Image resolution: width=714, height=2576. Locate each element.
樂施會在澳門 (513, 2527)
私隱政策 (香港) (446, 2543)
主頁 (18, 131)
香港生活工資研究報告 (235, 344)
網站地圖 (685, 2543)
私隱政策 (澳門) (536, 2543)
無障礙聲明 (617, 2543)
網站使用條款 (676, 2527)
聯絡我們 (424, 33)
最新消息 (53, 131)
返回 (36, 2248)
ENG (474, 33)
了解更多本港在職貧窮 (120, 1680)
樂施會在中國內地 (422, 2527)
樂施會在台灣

▶ _What the task asks_: Line by line, transcribe the material exactly.

▶ _Output of the exercise_:
Image resolution: width=714, height=2576. Locate each element.
樂施會在澳門 (513, 2527)
私隱政策 (香港) (446, 2543)
主頁 (18, 131)
香港生活工資研究報告 (235, 344)
網站地圖 (685, 2543)
私隱政策 (澳門) (536, 2543)
無障礙聲明 (617, 2543)
網站使用條款 (676, 2527)
聯絡我們 (424, 33)
最新消息 (53, 131)
返回 (36, 2248)
ENG (474, 33)
了解更多本港在職貧窮 (120, 1680)
樂施會在中國內地 (422, 2527)
樂施會在台灣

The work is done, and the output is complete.